Quuxplusone / LLVMBugzillaTest

0 stars 0 forks source link

Avoid generating branch in branchless code #40080

Open Quuxplusone opened 5 years ago

Quuxplusone commented 5 years ago
Bugzilla Link PR41110
Status NEW
Importance P enhancement
Reported by David Bolvansky (david.bolvansky@gmail.com)
Reported on 2019-03-17 03:46:18 -0700
Last modified on 2019-08-05 14:44:32 -0700
Version trunk
Hardware PC Linux
CC andrea.dibiagio@gmail.com, craig.topper@gmail.com, llvm-bugs@lists.llvm.org, llvm-dev@redking.me.uk, spatel+llvm@rotateright.com
Fixed by commit(s)
Attachments
Blocks
Blocked by
See also
struct edge {
    int from;
    int to;
};

int edge_to_rank(struct edge e, size_t n) {
    return e.from < e.to ? e.to - 1 : e.from - 1 + n / 2;
}

Clang -O3:
edge_to_rank(edge, unsigned long): # @edge_to_rank(edge, unsigned long)
  mov rax, rdi
  movabs rcx, -4294967296
  mov rdx, rdi
  shr rdx, 32
  cmp eax, edx
  jge .LBB0_2
  add rax, rcx
  sar rax, 32
  ret
.LBB0_2:
  shl rax, 32
  add rax, rcx
  sar rax, 32
  shr rsi
  add rax, rsi
  ret

GCC -O3:
edge_to_rank(edge, unsigned long):
  mov rax, rdi
  sar rax, 32
  cmp edi, eax
  jge .L2
  dec eax
  ret
.L2:
  shr rsi
  lea eax, [rdi-1+rsi]
  ret

ICC -O3
edge_to_rank(edge, unsigned long):
        mov       rax, rdi                                      #9.21
        movsxd    rdx, edi                                      #9.48
        shr       rsi, 1                                        #9.56
        shr       rax, 32                                       #9.21
        movsxd    rcx, eax                                      #9.35
        dec       rcx                                           #9.35
        cmp       edi, eax                                      #9.21
        lea       r8, QWORD PTR [-1+rdx+rsi]                    #9.56
        cmovl     r8, rcx                                       #9.21
        mov       eax, r8d                                      #9.21
        ret

I think Clang trunk generates supoptimal code. GCC's output is small and nice
(maybe three op LEA should not be used), but with a branch...

ICC generates the code I would expect - branchless using cmov.

https://godbolt.org/z/z6uzsn
Quuxplusone commented 5 years ago

Yeah, we shouldn't be repeating code like that, although depending on whether we end up with a branch or cmov probably affects how/when we merge.
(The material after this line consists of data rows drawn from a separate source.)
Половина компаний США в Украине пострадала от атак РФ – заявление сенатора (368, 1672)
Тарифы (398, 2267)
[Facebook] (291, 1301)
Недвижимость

We have been finding cases where cmov isn't great if we have access to prof metadata that hints that its not 50:50 so gcc

Quuxplusone commented 5 years ago

I think we had decent IR at one point that should have gotten us close to the gcc output, but then canEvaluateSExtd got a little over excited and turned everything into 64-bit. Inserting the shl 32 and sar 32 to do so.

I think canEvaluateSExtd decided that because it found a truncate from i64 to i32 earlier in the computation, that it was a good idea to promote everything to i64. Even though the truncate had other users and we had to use shifts to still do the sign extension in the i64 value.

We might also need to teach InstCombine's visitTruncate to simplify (trunc (phi (sext X), Y)) to (phi X, (trunc Y)).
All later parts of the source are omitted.